第59話 責苛(せめさいな)む記憶

 波左間さんが入江さん夫妻で料理を作る企画を僕と空さんで眺めている。二人とも意外と料理上手だ。その間テレビスタッフが克弥君に目を配ったり一緒に遊んでやったりしていた。


 僕と空さんはムネさんからの指示でフォロー要因として待機している。


 幸福そうな家族でもあり人生の成功者にしか見えないが、この夫婦にも不遇の時代があったそうだ。特に奏輔さんはテレビなどでは決して口にしないので週刊誌の噂にしか過ぎないが、とある「事件」に巻き込まれて手を負傷しピアニストとしての道を断たれたのだとか。それも女性がらみの事件らしい。同じころ藍さんは進むべき道を見失いスランプに陥り放浪生活をしていたという。それぞれ深い苦悩を乗り越えて栄光を掴んでいる。


 では僕はこの苦しみを乗り越えた先に何を得られるのだろうか。
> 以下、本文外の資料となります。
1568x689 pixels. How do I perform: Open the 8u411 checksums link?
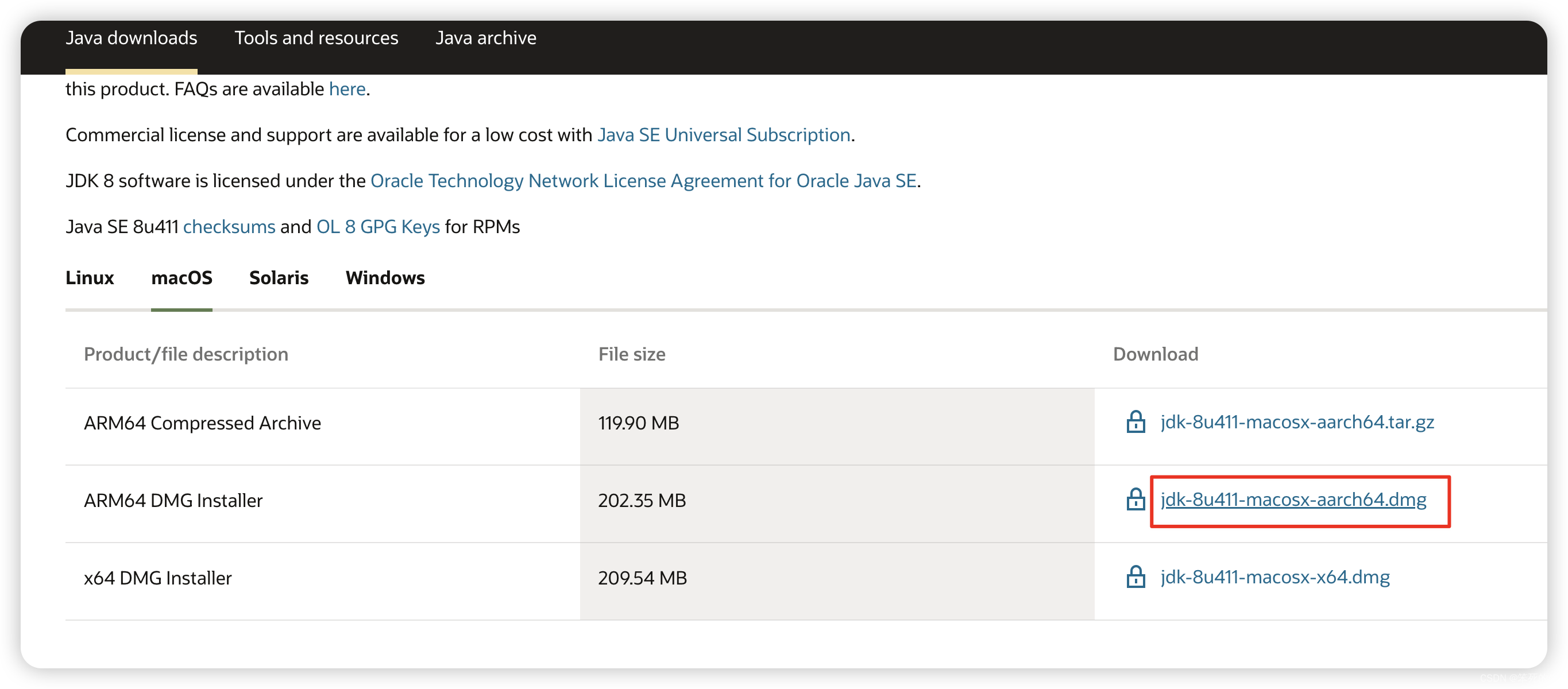coord(229,226)
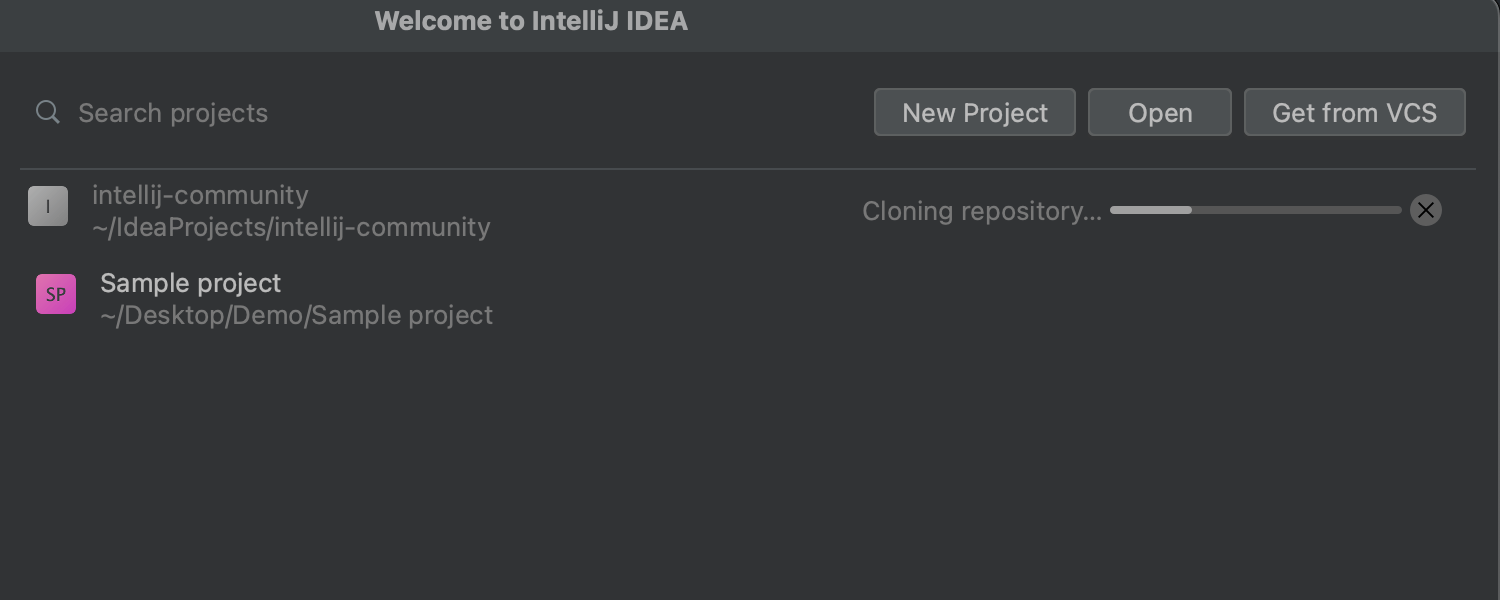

二人のような栄光は無くてもいい。ただ心の平穏さえあれば。その平穏の中心に空さんがいてくれていれば。だけど今は言葉が見つからない。すぐ隣にいるのに何を言っていいか判らない。何を言っても今は恨み言しか僕の口から出てこないだろうから。それにどうせもう空さんは大城おおきさんを選んだのに違いない。僕には関係のない話だ。


 すぐ横に、体温を感じるほど隣にいるのに、僕は言葉を切り出せないこの状況、この関係。それが歯がゆい。僕は決してこうなりたくなんてなかったのに。いや、違う。こうしたのは僕じゃない。空さんなんだ。これから僕は一体何を信じればいいんだ。何もかもがすっかり変わってしまったかのようだ。


 空さんのことを考え悶々とするうちに、かまどの火がひつぎを燃やす炎のように見えて僕は激しい眩暈めまいに襲われる。立ち上る煙が火葬場の煙突から立ち昇る煙のように見えて僕はあやうく叫び出しそうになった。まずい。まただ、またフラッシュバックだ。